• **DIRECTIONS FOR THIS TASK**
Repeat the lines of the data exactly, from the first one through the one that contains "has height=540, width=720.".

Collected data:
..............................
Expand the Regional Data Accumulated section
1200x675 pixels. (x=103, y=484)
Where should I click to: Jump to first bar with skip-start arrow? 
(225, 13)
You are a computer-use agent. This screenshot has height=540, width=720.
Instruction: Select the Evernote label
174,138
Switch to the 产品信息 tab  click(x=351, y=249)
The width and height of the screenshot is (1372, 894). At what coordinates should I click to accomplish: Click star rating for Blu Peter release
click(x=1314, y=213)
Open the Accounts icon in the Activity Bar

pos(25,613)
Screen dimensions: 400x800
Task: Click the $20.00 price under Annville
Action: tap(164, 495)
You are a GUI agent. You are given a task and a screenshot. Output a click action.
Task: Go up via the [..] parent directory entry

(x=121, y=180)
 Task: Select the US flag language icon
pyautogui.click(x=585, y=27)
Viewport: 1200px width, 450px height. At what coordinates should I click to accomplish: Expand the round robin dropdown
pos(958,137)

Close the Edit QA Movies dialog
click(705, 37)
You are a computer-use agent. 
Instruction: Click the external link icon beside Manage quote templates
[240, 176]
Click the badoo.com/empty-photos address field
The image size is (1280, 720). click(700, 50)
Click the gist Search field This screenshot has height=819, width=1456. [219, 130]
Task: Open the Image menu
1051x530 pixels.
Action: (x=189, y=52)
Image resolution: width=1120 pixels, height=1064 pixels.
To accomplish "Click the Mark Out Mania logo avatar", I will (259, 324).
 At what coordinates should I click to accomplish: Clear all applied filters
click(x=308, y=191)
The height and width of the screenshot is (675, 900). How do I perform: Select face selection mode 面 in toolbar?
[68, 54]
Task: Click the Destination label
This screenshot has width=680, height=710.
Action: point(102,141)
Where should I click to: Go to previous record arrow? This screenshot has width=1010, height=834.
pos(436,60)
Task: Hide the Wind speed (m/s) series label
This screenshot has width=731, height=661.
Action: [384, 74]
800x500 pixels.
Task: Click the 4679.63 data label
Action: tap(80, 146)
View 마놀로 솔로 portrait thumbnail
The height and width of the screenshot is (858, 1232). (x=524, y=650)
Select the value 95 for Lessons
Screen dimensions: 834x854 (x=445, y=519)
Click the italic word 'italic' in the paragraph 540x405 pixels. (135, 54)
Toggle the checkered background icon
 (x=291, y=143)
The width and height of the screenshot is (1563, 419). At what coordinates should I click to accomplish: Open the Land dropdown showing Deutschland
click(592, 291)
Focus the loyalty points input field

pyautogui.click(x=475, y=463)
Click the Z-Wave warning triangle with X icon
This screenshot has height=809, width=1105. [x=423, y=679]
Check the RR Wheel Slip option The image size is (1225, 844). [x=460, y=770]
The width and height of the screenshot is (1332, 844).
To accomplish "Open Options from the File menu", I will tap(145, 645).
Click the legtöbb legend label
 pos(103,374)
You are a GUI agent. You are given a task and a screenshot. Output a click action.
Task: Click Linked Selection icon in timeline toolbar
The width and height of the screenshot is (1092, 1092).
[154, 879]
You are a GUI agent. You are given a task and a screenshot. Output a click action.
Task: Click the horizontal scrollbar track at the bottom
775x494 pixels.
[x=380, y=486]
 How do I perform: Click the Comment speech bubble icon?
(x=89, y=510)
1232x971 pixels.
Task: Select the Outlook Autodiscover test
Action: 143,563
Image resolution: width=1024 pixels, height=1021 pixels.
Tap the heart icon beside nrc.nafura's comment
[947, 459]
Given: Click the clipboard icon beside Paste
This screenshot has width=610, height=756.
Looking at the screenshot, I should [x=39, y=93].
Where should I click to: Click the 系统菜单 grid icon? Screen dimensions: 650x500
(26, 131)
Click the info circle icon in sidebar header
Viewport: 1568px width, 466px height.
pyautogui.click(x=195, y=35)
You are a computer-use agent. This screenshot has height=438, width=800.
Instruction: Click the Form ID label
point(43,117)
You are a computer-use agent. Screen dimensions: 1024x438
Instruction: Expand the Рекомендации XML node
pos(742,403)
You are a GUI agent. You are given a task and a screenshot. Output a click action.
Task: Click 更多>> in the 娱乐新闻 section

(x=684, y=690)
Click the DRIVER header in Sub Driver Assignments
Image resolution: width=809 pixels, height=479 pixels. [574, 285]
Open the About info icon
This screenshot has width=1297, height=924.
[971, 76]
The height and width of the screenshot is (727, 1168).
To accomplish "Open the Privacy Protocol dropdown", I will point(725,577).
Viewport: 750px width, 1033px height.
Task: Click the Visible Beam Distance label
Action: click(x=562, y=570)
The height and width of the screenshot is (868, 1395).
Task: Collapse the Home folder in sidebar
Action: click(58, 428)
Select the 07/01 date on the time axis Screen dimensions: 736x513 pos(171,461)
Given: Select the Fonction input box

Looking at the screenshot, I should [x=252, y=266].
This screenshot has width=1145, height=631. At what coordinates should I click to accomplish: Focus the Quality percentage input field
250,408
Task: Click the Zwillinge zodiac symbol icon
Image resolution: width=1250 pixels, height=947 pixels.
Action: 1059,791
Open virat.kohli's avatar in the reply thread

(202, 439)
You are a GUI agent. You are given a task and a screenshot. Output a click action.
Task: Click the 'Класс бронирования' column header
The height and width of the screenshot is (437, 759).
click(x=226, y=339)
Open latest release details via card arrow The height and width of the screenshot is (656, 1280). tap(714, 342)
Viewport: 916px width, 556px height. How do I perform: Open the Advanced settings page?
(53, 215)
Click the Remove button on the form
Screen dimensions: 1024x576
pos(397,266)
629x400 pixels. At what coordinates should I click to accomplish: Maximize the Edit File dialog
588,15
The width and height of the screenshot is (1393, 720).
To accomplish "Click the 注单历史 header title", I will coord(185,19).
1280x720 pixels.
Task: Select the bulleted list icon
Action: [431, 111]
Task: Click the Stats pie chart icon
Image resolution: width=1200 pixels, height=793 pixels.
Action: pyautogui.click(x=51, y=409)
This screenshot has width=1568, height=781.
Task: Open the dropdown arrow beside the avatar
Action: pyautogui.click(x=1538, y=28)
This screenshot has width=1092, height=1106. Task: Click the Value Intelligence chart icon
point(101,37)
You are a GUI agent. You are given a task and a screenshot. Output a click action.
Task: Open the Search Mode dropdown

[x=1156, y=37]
..............................
• **WORKED SOLUTION**
Expand the Regional Data Accumulated section
1200x675 pixels. (x=103, y=484)
Where should I click to: Jump to first bar with skip-start arrow? 
(225, 13)
You are a computer-use agent. This screenshot has height=540, width=720.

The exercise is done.